Spread the love

 

It’s fascinating to think about what happens in the brain when we’re in love. With advances in neuroimaging like fMRI, researchers like Daniel Siegel can actually observe how the brain “lights up” in response to love — activating in ways similar to the effects of strong, stimulating substances. 

 

In those early stages of a relationship, when you feel intoxicated by your partner’s presence, that’s not just in your imagination. Dopamine, oxytocin, adrenaline, and serotonin all work together, creating a cascade of “feel-good” chemicals. These early feelings can seem like they’ll last forever, but in reality, maintaining them requires intention and effort.

 

As relationships move beyond the initial limerence phase, or the early period marked by intense emotions and attraction, those high levels of feel-good chemicals can start to stabilize. While that shift is completely normal, it can make us feel that our relationship has lost some of its spark. But the good news is that we have the power to reignite those feelings of connection. Intentional habits like building fondness and admiration, turning towards each other’s bids for connection, and prioritizing shared meaning can keep the brain’s reward systems engaged for the long haul.

 

This is where friendship — the foundation of a strong, lasting relationship — plays a vital role.
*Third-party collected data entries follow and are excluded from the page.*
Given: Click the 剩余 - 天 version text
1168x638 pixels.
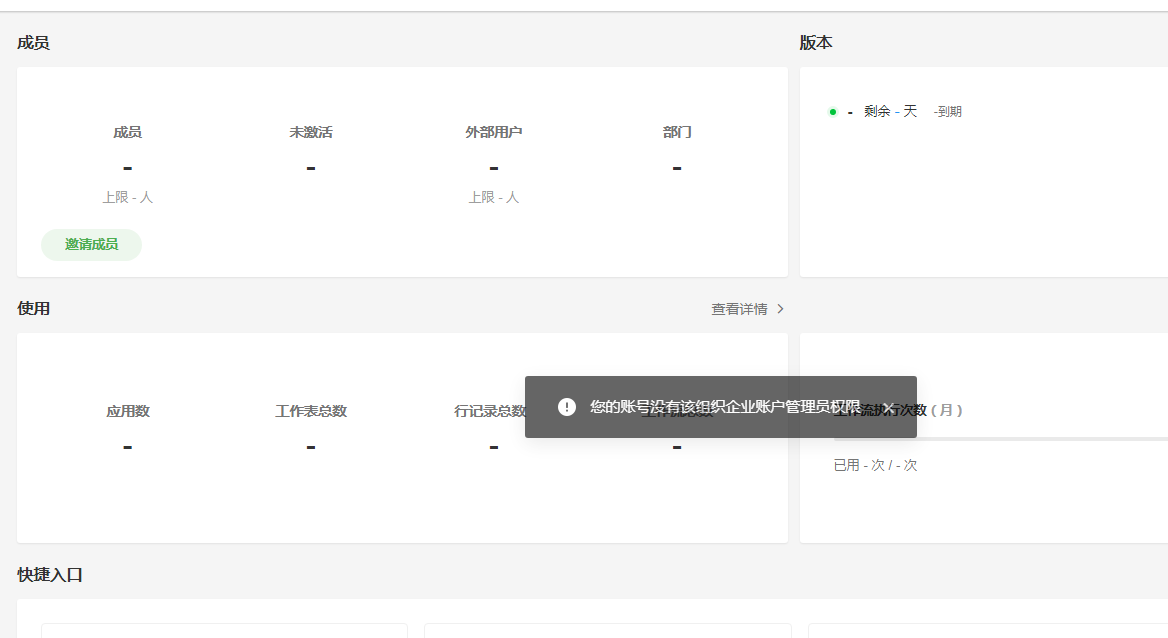Looking at the screenshot, I should (890, 112).
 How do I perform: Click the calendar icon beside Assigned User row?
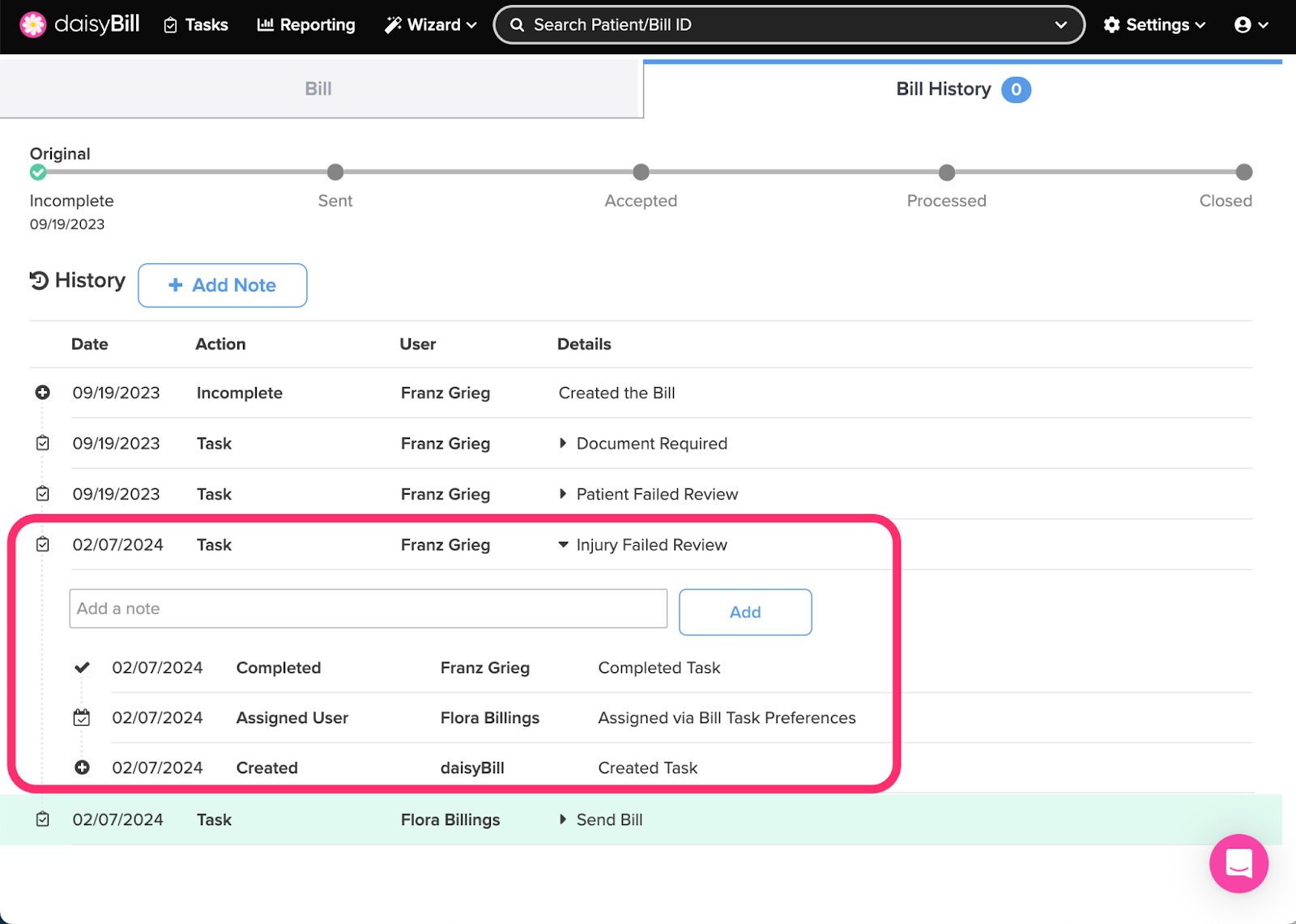point(82,718)
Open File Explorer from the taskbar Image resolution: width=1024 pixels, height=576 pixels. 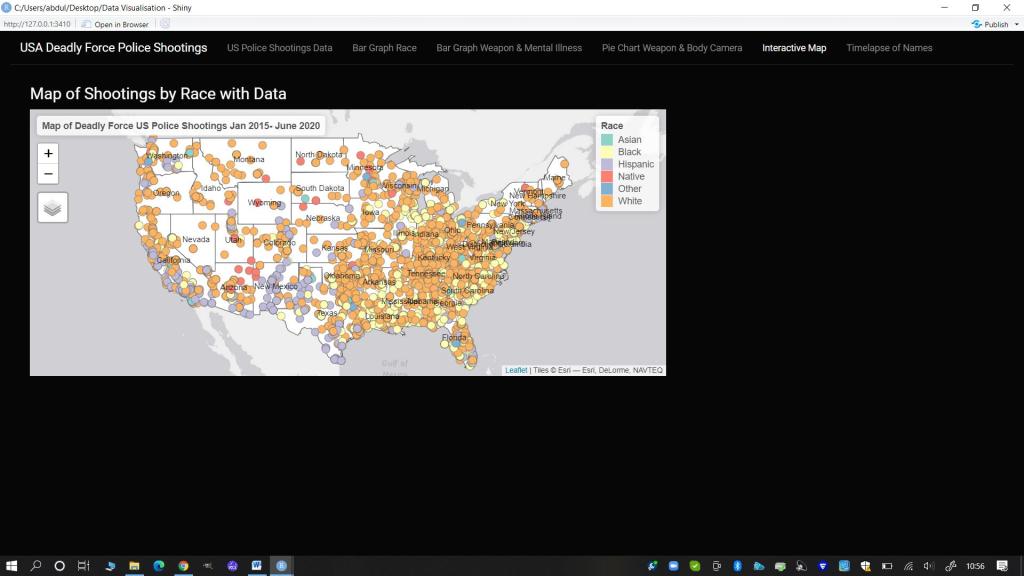[134, 566]
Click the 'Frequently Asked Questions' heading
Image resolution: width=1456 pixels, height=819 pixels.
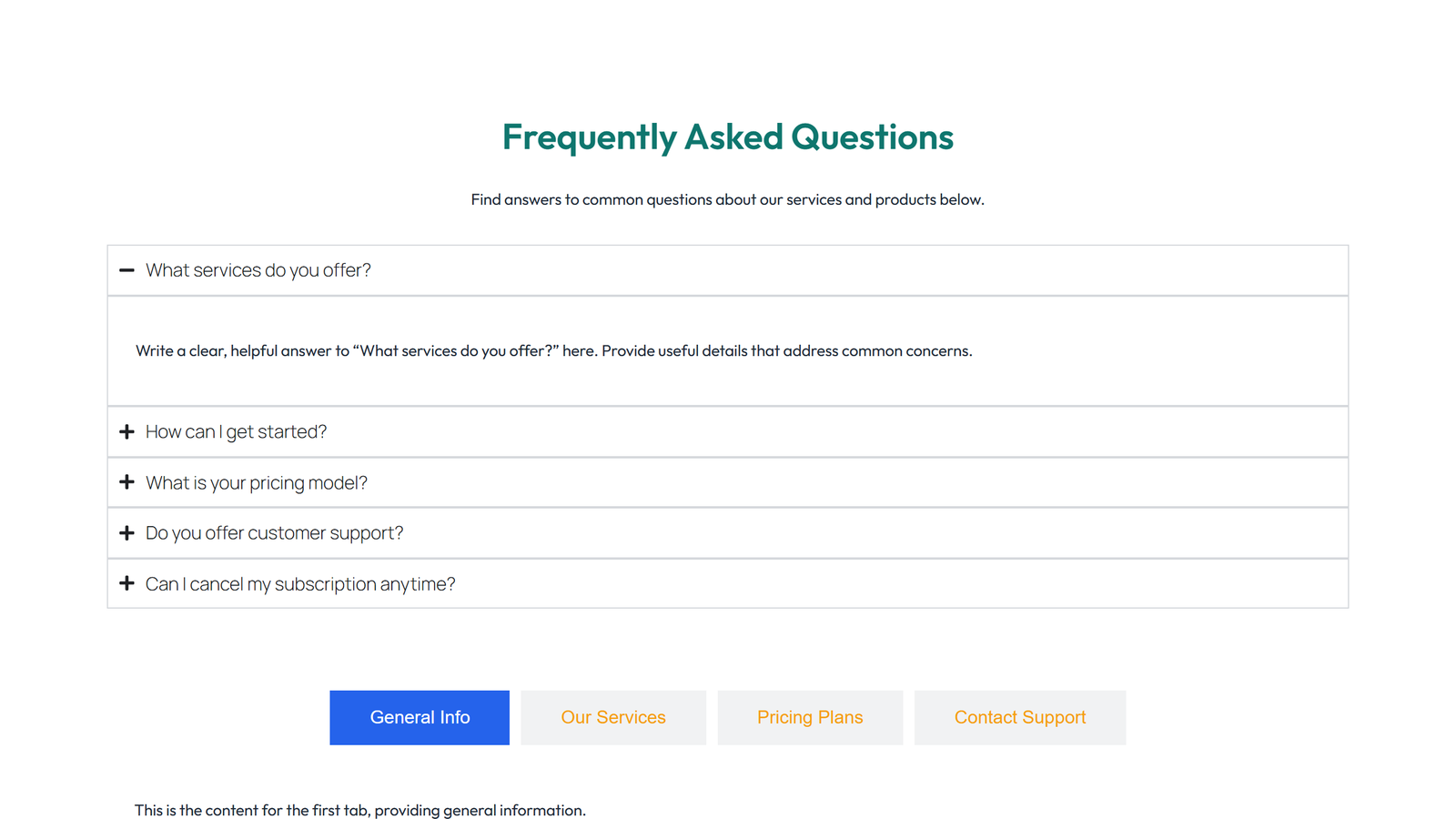point(728,137)
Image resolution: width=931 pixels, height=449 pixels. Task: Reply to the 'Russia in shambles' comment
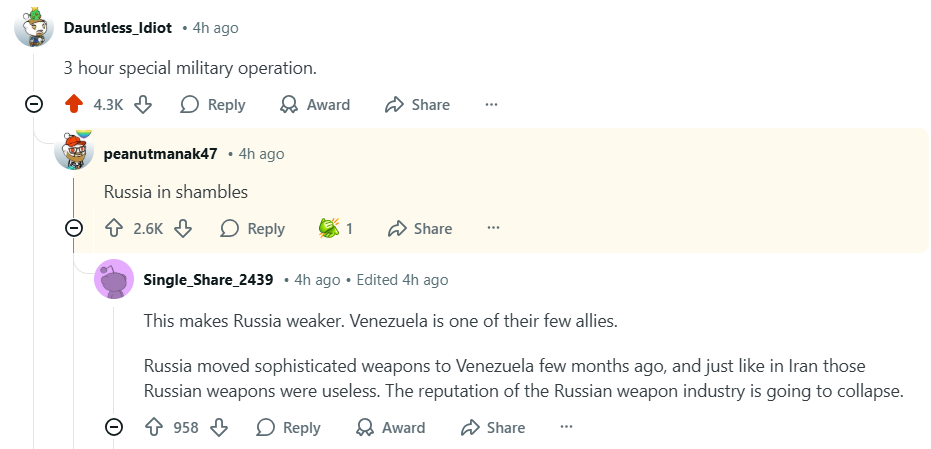[x=252, y=228]
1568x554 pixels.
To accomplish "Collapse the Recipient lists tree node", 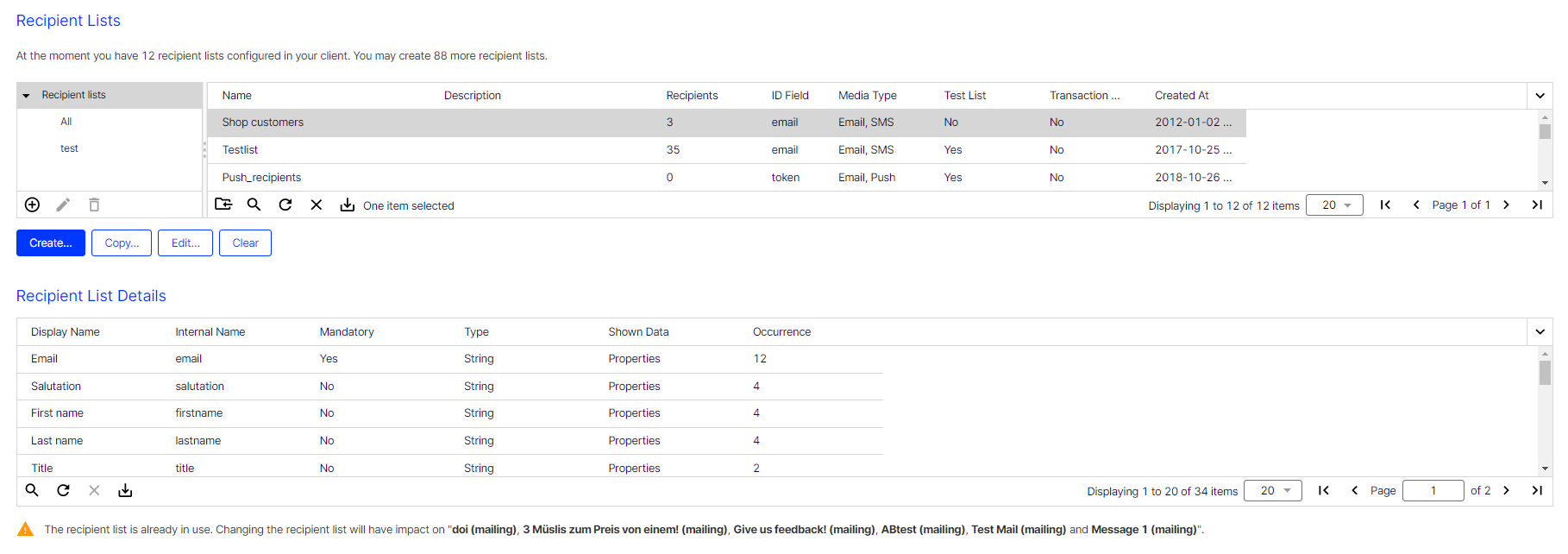I will tap(27, 96).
In the Gottman method, we talk about friendship as one of the core elements of a healthy partnership, along with shared meaning and effective conflict management

 

Friendship in a relationship involves actively knowing each other’s inner worlds, or love maps, and nurturing fondness and admiration by thinking positively about our partner. This isn’t about ignoring conflict or challenges; it’s about choosing to see the best in each other, even when times are tough. 

 

When we’re intentional about responding to our partner’s needs, both big and small, we reinforce those neural pathways that contribute to lasting love.

 

Conflict, another crucial part of a strong relationship, affects our brain chemistry too. During disagreements, it’s natural to experience a dip in those “love” chemicals. However, if we approach conflict with positivity — using gentle communication or owning our own part in the conflict — we can often reduce these dips. Short-circuiting negative feelings in these moments can actually make space for positive connection, even when we disagree. Over time, this creates a sense of trust and emotional safety, reinforcing our brain’s ability to think positively about our partner, even during difficult times.

 

Finally, shared meaning is perhaps the most powerful key to sustaining that initial bond over the years. When we cultivate a shared purpose in our relationships, whether that’s raising children, building a life together, or working towards a shared dream, we naturally experience a release of dopamine every time we act in service of that purpose. This sense of shared mission strengthens the bond we feel with our partner and helps us feel fulfilled within the relationship.

 

Even small acts, like speaking kindly about our partner to others, can make a difference. Just as speaking positively can reinforce our attachment, badmouthing our partner can weaken it, impacting our brain’s capacity to nurture loving feelings. Though there’s certainly a time to talk honestly about relationship challenges, this is best done with a trusted friend or therapist who can offer constructive support.

 

Through friendship, mindful conflict, and a shared vision, you can continue to experience the same connection you felt at the beginning of your relationship. With time and intention, love can become even more meaningful — because you’ve built it together.